Using Prometheus subquery for capturing spikes

If we are working with monitoring systems, we usually want to know if we have some unusual behavior in our graphs, for example if disk I/O graph is briefly increased. This behavior is called spikes. But how can we catch the spikes correctly if we use Prometheus in our infrastructure?

Prometheus is a TSDB (time series database), it can export data to monitoring systems such as Grafana. Prometheus has 4 types of metrics:

  • Gauge
  • Counters
  • Histogram
  • Summary

Gauge is a metric that represents a single numerical value. If we want to monitor the spikes of a particular gauge metric, it can be captured pretty easily: we just need to use a max_over_time function.

max_over_time(node_load[interval])

But if talking about monitoring http_request_total, for example, we can’t use a stand-alone max_over_time function. Metrics like http_request_total are counters. A counter is a cumulative metric that represents a single monotonically increasing counter with value which can only increase or be reset to zero on restart. Previously if we wanted to combine over_time functions (avg,max,min) and some rate functions, we needed to compose a range of vectors, but since Prometheus 2.7.0 we are able to use a subquery for these purposes.

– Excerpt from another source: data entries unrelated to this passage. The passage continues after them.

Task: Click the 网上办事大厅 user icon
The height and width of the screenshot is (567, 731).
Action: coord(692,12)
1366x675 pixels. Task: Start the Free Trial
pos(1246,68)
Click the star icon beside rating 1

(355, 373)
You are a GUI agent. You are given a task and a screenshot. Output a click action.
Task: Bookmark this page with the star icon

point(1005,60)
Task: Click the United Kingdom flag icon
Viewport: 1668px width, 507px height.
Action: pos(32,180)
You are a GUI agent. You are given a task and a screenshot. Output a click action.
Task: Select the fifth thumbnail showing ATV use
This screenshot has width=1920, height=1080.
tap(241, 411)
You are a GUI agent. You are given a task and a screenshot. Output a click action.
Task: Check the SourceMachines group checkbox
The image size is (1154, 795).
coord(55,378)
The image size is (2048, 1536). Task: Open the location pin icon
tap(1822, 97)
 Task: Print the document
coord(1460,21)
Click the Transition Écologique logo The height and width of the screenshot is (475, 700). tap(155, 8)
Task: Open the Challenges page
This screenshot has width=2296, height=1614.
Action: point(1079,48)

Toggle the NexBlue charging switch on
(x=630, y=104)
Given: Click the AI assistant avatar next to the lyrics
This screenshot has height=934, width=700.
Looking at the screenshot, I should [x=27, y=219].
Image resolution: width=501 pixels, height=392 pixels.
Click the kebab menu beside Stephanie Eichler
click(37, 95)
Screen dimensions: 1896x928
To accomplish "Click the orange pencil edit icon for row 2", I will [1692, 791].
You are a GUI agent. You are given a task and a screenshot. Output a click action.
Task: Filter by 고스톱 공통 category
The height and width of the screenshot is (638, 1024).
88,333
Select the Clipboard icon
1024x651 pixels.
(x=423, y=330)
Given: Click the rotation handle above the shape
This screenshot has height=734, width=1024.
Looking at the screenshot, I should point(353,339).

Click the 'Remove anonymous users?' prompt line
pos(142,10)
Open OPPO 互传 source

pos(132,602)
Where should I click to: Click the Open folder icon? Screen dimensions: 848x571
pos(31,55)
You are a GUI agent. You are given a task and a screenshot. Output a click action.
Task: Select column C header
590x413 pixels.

Basic sample of subquery looks like this (according to prometheus documentation)

<instant_query> '[' <range> ':' [ <resolution> ] ']' [ offset <duration> ]

<instant_query> is equivalent to query field in /query_range API.
<range> and offset <duration> is similar to a range selector.
<resolution> is optional, which is equivalent to step in /query_range API.

In practice it may look like this:

max_over_time( rate(http_requests_total{status="500"}[1m]) [5m:1m] )

Subquery shows us a maximum rate of 500 error codes from the last 5 minutes with 1 minute step and per-second rate of HTTP requests as measured over the last 1 minute.

If we combine it with comparison operators, we can create a query which can be used as a basis for the reporting rule of the monitoring system.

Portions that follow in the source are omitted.